▶ **Teks yang Ditampilkan**
###
Ketua Komisi Fatwa Majelis Ulama Indonesia (MUI), Prof Dr Hasanuddin Abdul Fatah menyampaikan, dalam kondisi normal, tentu satu jenazah dimakamkan di satu liang lahat. Namun hal ini berbeda bila keadaannya darurat di mana ada banyak jenazah tetapi luas lahan pemakaman yang ada tidak memadai.
"Ini tentang kemaslahatan dalam keadaan darurat. Memang harusnya satu jenazah itu satu liang lahat. Tetapi ini dalan keadaan normal. Kalau dalam kondisi darurat sepertu waktu dulu saat terjadi bencana tsunami di Aceh, dan juga seperti sekarang ini (pandemi Covid-19), mengapa tidak dikubur secara massal jika lahannya sudah tidak cukup," kata dia kepada Republika.co.id, Jumat (2/7).
Allah SWT berfirman dalam Surah 'Abasa ayat 21, "Kemudian Dia mematikannya dan memasukkannya ke dalam kubur". Kemudian, dalam Surah At-Taghabun ayat 16, Allah SWT juga berfirman, "Maka bertakwalah kami kepada Allah menurut kesanggupanmu dan dengarlah serta taatlah".
###
▶ **Bahan Kajian**

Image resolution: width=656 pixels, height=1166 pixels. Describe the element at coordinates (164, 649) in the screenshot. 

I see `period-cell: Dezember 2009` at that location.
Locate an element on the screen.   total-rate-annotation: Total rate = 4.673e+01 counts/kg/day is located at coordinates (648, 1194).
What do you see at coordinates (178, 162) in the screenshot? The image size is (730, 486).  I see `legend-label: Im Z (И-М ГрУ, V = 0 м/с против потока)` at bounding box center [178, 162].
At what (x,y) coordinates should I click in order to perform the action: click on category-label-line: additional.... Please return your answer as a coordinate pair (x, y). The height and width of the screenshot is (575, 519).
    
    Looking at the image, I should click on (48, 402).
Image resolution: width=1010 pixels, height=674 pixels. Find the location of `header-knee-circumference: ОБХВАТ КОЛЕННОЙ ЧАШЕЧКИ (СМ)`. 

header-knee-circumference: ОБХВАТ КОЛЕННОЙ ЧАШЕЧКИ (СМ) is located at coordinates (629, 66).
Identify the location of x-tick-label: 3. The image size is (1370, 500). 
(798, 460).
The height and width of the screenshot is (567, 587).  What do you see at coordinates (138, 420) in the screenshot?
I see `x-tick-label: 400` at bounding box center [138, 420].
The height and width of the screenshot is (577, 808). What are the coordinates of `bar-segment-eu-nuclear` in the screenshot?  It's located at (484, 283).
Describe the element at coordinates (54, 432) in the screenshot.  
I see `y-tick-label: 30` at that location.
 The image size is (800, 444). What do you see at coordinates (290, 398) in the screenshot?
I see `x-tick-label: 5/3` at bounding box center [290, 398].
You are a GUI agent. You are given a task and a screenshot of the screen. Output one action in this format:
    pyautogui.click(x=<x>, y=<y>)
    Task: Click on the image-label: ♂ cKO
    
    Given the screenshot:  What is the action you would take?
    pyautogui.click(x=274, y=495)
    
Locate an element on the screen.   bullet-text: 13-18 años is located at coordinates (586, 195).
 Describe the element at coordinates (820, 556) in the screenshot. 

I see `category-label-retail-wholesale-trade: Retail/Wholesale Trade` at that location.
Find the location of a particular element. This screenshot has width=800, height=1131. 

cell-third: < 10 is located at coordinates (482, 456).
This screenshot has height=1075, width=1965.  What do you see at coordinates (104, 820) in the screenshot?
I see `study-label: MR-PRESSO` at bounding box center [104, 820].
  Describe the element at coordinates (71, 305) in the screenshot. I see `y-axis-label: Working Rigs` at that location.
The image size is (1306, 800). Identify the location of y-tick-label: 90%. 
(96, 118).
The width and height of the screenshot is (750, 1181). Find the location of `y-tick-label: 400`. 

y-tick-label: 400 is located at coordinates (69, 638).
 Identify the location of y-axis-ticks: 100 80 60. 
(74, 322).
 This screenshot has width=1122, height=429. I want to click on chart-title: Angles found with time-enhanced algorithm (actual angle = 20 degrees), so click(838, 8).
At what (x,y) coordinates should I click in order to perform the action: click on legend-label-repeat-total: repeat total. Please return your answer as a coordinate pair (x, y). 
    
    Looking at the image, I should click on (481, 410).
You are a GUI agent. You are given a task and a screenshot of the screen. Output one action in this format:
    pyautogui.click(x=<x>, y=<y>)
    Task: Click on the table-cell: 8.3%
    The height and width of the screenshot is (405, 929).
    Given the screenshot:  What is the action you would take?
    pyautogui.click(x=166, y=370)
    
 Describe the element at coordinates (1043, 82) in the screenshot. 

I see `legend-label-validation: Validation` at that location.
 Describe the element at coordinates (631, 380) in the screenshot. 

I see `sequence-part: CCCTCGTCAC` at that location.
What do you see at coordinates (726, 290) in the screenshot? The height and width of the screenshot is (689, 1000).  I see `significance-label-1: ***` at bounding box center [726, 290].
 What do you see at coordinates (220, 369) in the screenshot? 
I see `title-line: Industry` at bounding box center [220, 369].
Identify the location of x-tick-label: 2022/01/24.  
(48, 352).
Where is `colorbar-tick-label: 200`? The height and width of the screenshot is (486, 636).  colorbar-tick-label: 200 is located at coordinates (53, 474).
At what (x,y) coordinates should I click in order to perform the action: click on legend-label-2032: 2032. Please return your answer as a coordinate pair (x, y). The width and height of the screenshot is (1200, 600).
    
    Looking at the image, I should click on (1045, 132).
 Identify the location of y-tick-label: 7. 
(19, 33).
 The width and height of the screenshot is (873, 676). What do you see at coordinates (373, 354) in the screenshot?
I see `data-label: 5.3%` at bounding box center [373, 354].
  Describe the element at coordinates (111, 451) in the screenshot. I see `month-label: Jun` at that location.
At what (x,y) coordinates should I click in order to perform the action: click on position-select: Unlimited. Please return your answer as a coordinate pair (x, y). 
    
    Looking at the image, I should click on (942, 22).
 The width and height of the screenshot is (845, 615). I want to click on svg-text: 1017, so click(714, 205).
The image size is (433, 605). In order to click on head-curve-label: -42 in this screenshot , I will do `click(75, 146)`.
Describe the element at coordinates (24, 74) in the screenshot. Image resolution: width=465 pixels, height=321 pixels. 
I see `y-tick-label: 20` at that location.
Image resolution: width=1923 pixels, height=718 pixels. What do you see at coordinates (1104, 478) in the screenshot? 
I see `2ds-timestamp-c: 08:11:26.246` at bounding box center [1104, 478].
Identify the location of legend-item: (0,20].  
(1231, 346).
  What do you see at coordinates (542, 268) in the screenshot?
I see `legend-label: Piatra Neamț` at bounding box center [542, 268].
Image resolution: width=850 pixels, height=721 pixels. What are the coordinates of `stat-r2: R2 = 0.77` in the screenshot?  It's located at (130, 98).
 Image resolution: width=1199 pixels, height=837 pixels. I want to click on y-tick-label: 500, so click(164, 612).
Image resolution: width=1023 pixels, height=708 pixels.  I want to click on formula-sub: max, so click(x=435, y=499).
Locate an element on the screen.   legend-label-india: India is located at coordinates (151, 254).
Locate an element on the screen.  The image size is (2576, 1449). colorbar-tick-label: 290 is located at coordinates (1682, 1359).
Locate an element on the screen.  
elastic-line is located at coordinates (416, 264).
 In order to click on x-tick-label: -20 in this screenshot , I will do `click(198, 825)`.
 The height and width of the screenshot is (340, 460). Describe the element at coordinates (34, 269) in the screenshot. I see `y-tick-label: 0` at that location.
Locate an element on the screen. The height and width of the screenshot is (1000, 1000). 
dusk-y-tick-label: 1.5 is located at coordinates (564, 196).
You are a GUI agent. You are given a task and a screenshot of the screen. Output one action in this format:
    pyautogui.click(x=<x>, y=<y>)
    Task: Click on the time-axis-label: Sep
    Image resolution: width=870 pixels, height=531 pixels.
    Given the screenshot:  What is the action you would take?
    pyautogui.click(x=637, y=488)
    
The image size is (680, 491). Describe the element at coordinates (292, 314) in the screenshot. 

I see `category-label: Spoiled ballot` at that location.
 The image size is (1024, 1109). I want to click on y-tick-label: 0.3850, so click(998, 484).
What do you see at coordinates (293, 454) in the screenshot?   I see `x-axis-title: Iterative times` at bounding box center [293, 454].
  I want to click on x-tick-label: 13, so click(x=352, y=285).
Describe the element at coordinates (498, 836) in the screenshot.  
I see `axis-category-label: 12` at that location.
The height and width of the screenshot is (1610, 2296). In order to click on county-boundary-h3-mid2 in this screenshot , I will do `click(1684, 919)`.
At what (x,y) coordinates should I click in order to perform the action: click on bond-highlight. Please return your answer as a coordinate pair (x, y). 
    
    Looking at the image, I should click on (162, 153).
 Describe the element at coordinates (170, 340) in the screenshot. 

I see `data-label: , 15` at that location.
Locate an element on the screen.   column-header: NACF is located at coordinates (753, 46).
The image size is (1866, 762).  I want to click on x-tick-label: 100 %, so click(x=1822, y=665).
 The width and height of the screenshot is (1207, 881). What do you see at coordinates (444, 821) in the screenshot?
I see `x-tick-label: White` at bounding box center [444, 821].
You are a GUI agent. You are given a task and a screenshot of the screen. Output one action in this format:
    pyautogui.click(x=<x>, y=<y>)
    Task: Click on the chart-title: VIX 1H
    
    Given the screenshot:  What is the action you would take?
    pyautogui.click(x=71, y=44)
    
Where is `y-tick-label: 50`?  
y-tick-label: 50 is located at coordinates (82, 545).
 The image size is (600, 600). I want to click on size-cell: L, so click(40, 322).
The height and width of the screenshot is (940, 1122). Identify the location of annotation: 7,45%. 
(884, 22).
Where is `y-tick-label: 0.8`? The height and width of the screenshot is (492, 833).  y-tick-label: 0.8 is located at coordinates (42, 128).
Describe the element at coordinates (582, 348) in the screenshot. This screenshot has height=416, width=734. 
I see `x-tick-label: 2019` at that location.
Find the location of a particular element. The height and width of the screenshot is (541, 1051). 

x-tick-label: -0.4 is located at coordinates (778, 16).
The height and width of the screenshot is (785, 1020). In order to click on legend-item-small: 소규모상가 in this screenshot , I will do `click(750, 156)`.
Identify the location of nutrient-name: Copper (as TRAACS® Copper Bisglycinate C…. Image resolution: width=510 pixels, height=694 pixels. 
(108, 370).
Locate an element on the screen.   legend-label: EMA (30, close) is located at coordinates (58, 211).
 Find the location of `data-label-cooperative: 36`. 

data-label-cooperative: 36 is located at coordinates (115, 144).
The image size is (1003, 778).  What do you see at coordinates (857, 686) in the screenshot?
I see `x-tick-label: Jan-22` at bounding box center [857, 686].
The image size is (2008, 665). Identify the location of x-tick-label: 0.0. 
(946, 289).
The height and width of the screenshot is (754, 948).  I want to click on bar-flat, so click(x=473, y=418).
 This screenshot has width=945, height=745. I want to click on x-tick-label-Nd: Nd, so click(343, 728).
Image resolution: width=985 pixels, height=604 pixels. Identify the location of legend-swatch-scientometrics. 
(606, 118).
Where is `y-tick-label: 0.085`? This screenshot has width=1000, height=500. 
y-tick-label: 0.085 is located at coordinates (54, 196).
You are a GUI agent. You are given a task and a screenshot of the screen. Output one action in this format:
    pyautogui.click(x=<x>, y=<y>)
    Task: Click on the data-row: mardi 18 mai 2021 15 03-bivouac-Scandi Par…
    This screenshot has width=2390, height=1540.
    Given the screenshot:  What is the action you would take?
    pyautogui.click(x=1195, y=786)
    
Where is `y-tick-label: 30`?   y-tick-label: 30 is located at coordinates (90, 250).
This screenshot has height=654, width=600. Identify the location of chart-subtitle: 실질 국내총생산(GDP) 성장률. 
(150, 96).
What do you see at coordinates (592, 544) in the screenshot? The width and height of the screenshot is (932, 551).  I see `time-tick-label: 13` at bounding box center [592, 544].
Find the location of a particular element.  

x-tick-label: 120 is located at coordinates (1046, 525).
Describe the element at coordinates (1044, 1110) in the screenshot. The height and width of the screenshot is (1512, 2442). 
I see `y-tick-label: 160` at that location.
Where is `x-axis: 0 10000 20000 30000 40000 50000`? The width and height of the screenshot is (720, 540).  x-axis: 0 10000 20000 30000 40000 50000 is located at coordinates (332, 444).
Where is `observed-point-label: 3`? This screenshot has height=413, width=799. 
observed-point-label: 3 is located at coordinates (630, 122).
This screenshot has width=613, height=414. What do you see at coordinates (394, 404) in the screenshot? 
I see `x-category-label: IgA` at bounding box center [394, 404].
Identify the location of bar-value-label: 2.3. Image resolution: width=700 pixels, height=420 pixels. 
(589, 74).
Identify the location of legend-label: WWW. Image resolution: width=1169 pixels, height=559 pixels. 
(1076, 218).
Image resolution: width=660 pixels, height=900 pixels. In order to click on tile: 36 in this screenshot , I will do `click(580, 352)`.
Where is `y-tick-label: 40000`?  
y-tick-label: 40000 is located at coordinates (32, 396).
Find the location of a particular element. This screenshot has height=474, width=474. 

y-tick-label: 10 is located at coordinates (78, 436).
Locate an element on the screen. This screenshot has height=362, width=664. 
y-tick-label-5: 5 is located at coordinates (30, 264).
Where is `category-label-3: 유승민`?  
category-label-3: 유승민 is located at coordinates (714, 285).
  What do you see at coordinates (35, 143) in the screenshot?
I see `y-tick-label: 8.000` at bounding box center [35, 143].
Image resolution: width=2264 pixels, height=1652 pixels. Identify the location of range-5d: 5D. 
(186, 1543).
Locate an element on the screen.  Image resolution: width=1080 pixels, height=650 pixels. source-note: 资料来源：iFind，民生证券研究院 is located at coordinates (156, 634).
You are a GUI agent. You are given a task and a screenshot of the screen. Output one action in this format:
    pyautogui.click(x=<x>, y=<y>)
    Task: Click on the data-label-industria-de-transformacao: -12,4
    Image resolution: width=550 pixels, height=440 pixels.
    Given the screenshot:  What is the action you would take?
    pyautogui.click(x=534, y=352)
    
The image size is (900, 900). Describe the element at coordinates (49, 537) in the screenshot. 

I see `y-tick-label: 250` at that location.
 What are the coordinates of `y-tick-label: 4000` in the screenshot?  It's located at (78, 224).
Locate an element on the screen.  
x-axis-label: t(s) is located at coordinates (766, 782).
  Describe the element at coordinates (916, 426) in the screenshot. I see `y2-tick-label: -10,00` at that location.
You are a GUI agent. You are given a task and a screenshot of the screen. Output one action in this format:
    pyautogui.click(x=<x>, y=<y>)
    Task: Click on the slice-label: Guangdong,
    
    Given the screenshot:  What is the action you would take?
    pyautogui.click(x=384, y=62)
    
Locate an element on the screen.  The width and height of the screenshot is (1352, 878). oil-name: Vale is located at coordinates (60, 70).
###
▶ **Yang Diminta**
Sambunglah teks di atas tentang pemakaman massal jenazah dalam keadaan darurat, mulai setelah kalimat terakhirnya.

▶ **Kotak Jawaban**
Dalam hadits riwayat Bukhari dan Muslim, Rasulullah SAW bersabda, "Dan apabila aku perintahkan kepadamu tentang satu perkara, maka kerjakanlah semampumu."
Guru Besar Ushul Fiqih UIN Syarif Hidayatullah Jakarta itu juga menjelaskan, ada beberapa kaidah fiqih yang menjadi landasan dibolehkannya pemakaman massal dalam situasi darurat. Dia menyebutkan, di antaranya ialah keadaan darurat membolehkan sesuatu yang dilarang. Meski begitu, sebagaimana dalam kaidah lain, segala hal yang dibolehkan karena darurat harus diukur sesuai kadar.